Third, several metrics were utilized to evaluate the monthly predicted Niño 3.4 index against the actual monthly Niño 3.4 index during the test period. These metrics include the Pearson correlation, which is efficient in comparing the distance between two standardized vectors, the mean absolute error and the root mean square error. However, since the primary concern of stakeholders (e.g., policymakers, climatologists) is to predict extreme events (i.e., strong or very strong ENSO events), owing to their significant climatic impacts, another metric has been added, introducing a threshold to examine if the predicted values are consistent with actual values exceeding that threshold. Three non-overlapping thresholds were applied after z-score standardization is employed to convert the Niño 3.4 index values into anomalies that represent deviations from the climatological normal of 1991–2020, facilitating the identification of unusual or extreme events: (1) when the actual index is \(\left|z\right|\ge\)1.5 standard deviations above the mean for the test period to define very strong positive and negative ENSO events; (2) when the actual index is\(\left|z\right|\ge\)1.0 standard deviations above the mean for the test period to define strong positive and negative ENSO events; (3) when the actual index is \(\left|z\right|\ge\)0.5 standard deviations above the mean for the validation period to define moderate positive and negative ENSO events. Consequently, a true positive (hit) is defined as when both actual and predicted values for a date exceed the threshold in the same direction. For example, for a strong El Niño event (implying index > + 1.5 threshold) if the actual index is greater than + 1.5 at a given date, the predicted should be greater than + 1.5 on that same date to be a hit. False negative (miss) is defined as when the actual value for a date exceeds the threshold but the predicted value doesn’t. False positive (false alarm) is when the predicted value for a date exceeds the threshold but the actual value doesn’t. A false positive might imply a water manager preparing for an ENSO event that doesn’t occur (which could have economic implications), whereas a false negative could simply be that manager caught off guard by an unpredicted event and could also lead to unpreparedness for potential adverse impacts, which might be devastating in some cases. Further, false positives and negatives lead to mistrust of the models.
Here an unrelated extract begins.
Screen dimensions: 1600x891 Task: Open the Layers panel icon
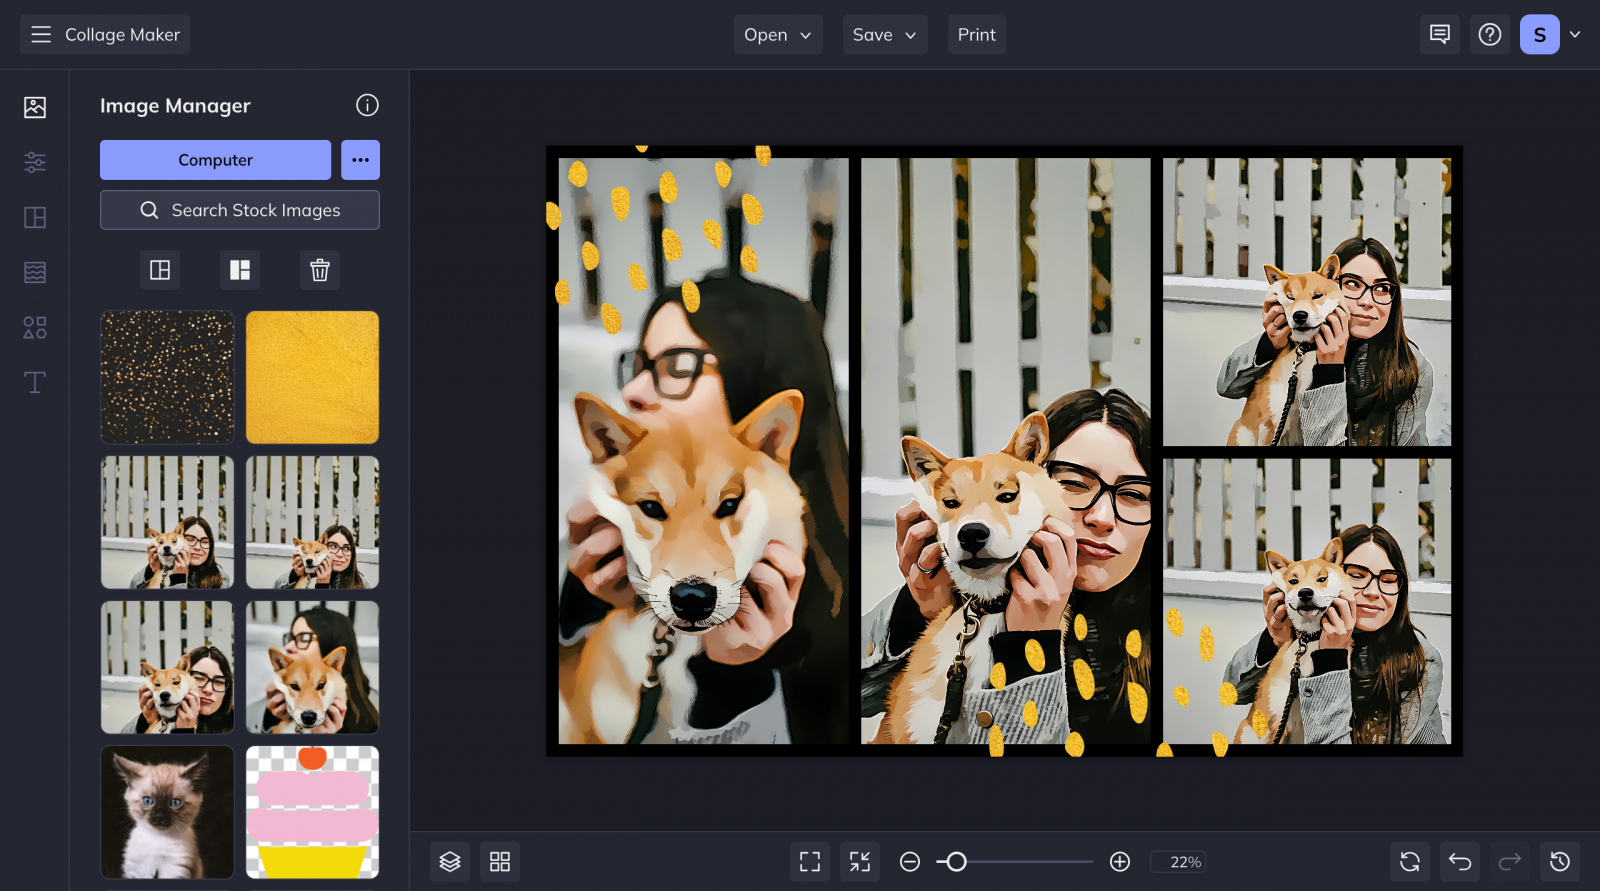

Further evaluation metrics are (1) Hit Rate (Sensitivity or Recall), defined as the ratio of hits to the total of hits and misses; (2) False Alarm Ratio, defined as the ratio of false alarms to the sum of hits and false alarms; (3) Critical Success Index (CSI) Threat Score), defined as the ratio of hits to the sum of hits, misses, and false alarms (Schaefer 1990); (4) mean absolute error of duration: defined as the average of the absolute difference in months or days between the actual and predicted event durations.

3 Results and discussion

The correlation criterion of at least 0.8 between the time series of the AE patterns and the Niño 3.4 index revealed that 10 patterns would be investigated. Figure A2 also shows the correlation between the 10 encoded patterns and the Niño 3.4 index at lags 0, 6, and 12. All correlations were at least 0.8 at lag 0. Nodes 3 and 4 have the highest correlations with the Niño 3.4 index. Figure 3 shows the spatial pattern of the encoded patterns representing distinct non-linear variability patterns in the tropical Pacific Ocean. By comparing the largest positive and negative excursions of the time series in the panels of Figure A3, the temporal variability of the encoded time series is consistent with those from the Niño 3.4 index, indicating that the encoded patterns using the AE possess sufficient spatiotemporal characteristics of ENSO. Table A1 shows that a substantial portion of the variance in each node’s time series is explained by their linear association with the Niño 3.4 index with the variance overlap ranging from approximately 63.75–85.68%. Thus, there is still a portion of the variance difference (ranging from about 14.32–36.25%) that cannot be accounted for using a linear association. This remaining unexplained variance implies nonlinear methods might offer additional insights.​ Hence, we utilize the encoded patterns as predictors for ENSO prediction using the deep LSTM predictive model.

Fig. 3
figure 3

Encoded SST pattern in the tropical Pacific Ocean using the autoencoder neural network. The patterns were z-score standardized to obtain anomalies, which aids their interpretability. 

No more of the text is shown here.